Backtesting & Time-Based Cross-Validation#
Source Files
twiga/core/backtester.pytwiga/forecaster/core.py
Standard k-fold cross-validation does not work for time series because it breaks temporal ordering - a model could train on future data and predict the past.

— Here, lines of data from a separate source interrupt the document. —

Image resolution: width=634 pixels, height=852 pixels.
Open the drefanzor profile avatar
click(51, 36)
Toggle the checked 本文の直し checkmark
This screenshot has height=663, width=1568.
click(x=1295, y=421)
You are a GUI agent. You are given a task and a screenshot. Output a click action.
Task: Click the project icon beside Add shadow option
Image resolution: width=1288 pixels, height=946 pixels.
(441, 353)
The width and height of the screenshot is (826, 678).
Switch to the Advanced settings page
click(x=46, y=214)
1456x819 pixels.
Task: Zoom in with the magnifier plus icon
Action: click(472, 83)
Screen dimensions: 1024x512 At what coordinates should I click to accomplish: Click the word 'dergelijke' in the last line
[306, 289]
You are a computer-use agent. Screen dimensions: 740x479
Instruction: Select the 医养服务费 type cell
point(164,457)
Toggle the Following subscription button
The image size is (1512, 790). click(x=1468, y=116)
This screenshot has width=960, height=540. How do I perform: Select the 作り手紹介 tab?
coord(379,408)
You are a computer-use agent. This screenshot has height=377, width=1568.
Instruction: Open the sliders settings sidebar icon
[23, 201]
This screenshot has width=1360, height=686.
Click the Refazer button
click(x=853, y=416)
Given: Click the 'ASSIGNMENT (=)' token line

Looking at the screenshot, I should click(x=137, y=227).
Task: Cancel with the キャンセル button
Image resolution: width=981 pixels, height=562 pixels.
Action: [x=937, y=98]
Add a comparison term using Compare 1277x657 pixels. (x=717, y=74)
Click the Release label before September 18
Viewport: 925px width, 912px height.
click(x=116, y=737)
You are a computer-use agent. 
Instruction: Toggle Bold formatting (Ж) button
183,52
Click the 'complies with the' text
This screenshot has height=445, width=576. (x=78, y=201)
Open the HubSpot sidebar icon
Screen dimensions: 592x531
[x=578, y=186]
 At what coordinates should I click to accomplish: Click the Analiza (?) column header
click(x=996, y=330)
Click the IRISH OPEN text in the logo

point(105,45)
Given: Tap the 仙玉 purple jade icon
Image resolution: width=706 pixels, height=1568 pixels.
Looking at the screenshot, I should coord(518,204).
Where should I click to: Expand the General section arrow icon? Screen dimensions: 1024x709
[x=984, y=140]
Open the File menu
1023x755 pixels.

Twiga implements time-based cross-validation through the TimeBasedCV class, which generates chronologically ordered train/test splits.
How It Works#
graph TD
subgraph "Rolling Window Strategy"
A["Fold 1: Train [t0..t3] → Test [t3..t4]"]
B["Fold 2: Train [t1..t4] → Test [t4..t5]"]
C["Fold 3: Train [t2..t5] → Test [t5..t6]"]
end
subgraph "Expanding Window Strategy"
D["Fold 1: Train [t0..t3] → Test [t3..t4]"]
E["Fold 2: Train [t0..t4] → Test [t4..t5]"]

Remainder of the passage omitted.